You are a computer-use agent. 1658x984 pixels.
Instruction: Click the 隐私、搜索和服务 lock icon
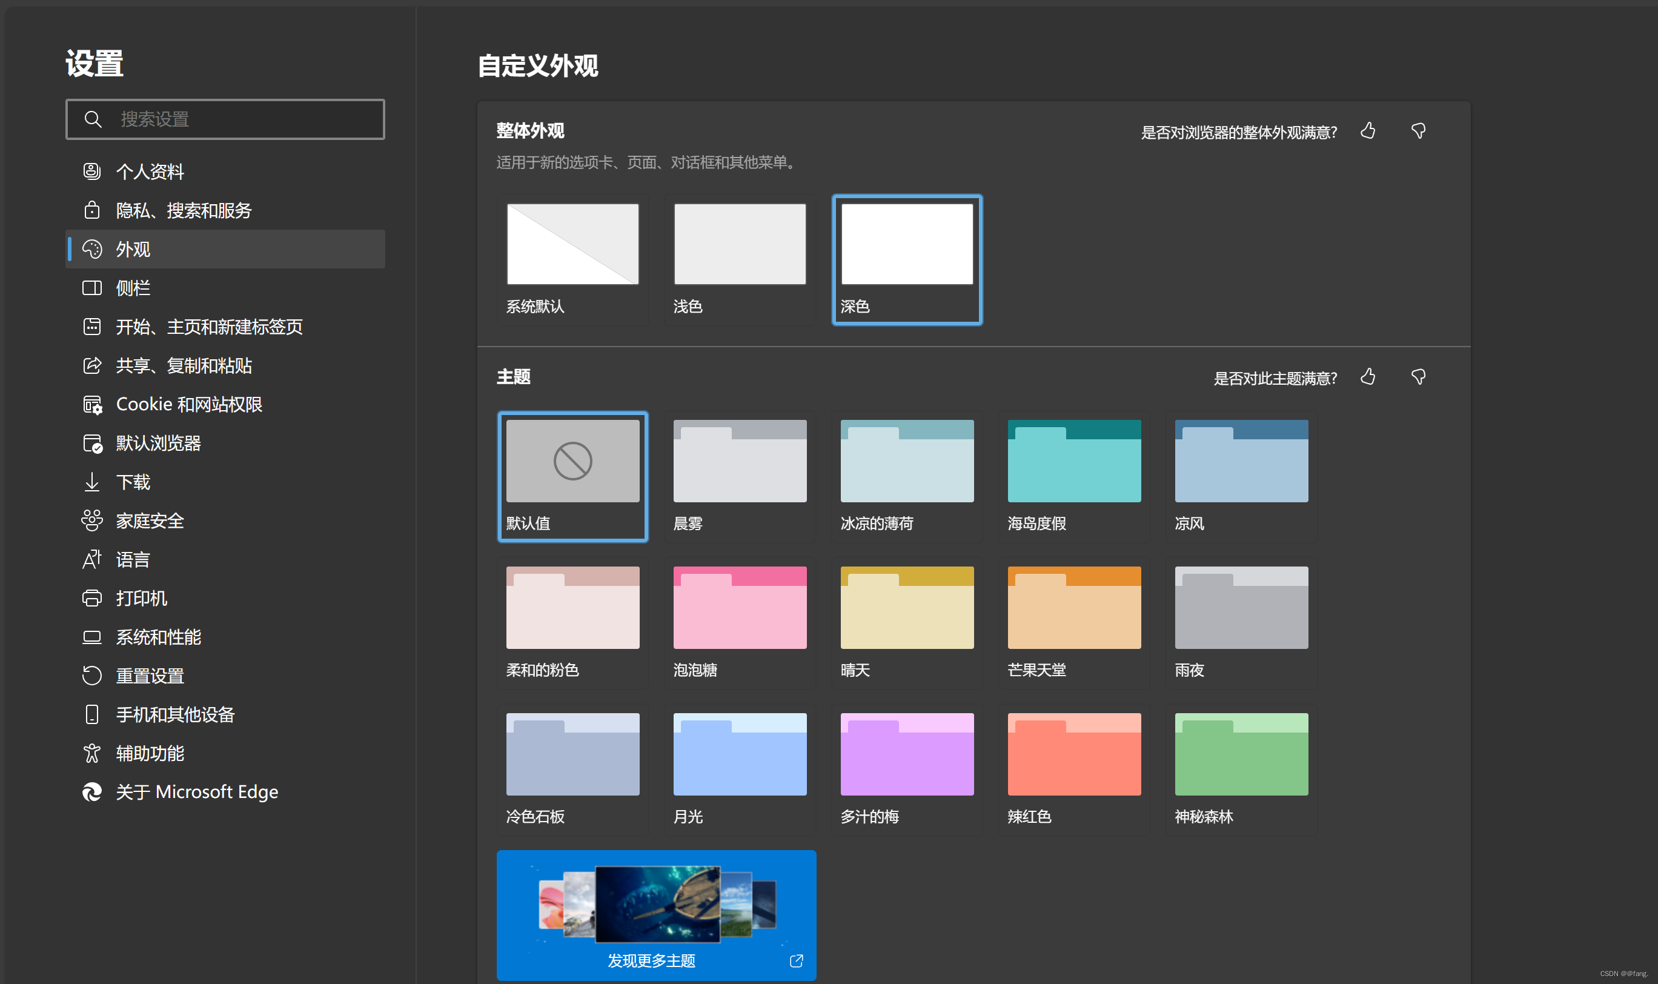pyautogui.click(x=92, y=210)
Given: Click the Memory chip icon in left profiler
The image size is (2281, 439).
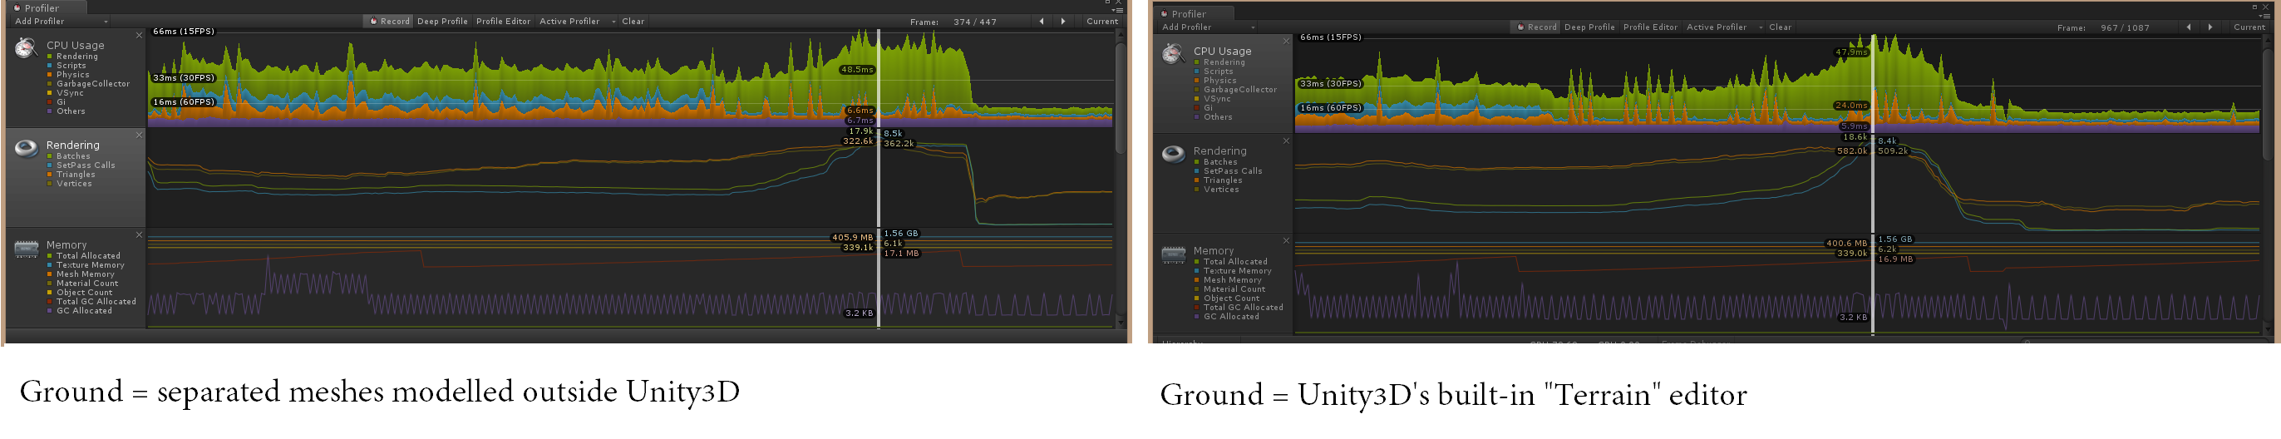Looking at the screenshot, I should coord(27,248).
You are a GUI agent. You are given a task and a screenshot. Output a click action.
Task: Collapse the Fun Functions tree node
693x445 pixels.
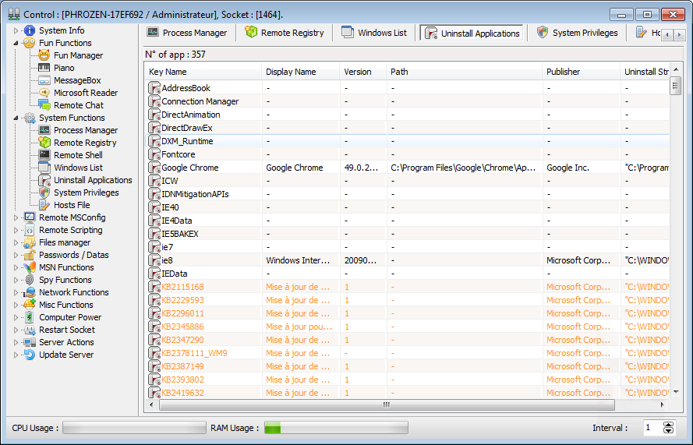[16, 43]
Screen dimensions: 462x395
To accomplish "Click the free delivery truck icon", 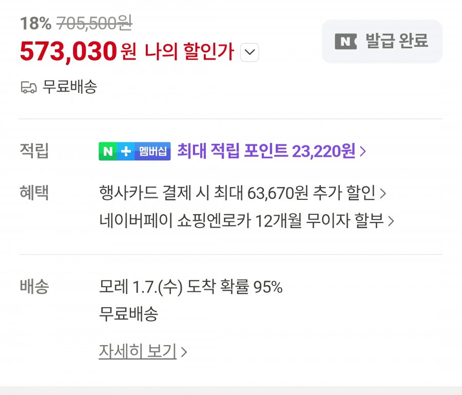I will tap(29, 87).
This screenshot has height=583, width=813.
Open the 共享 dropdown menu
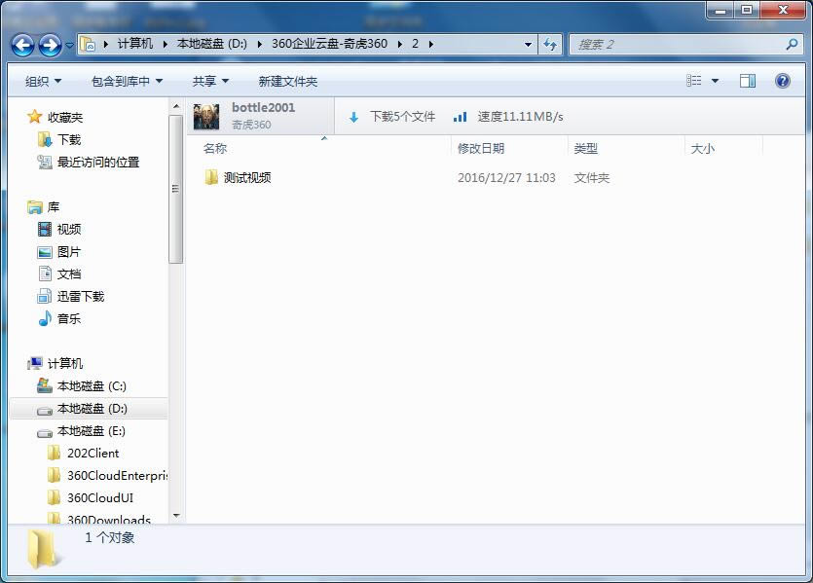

---*---

**Required task**
Pull out every line above that contains the string "pixels", treating uppercase and lowercase as different, and copy each one in full.

**Answer to this task**
You are a computer-use agent. 1658x984 pixels.
693x445 pixels.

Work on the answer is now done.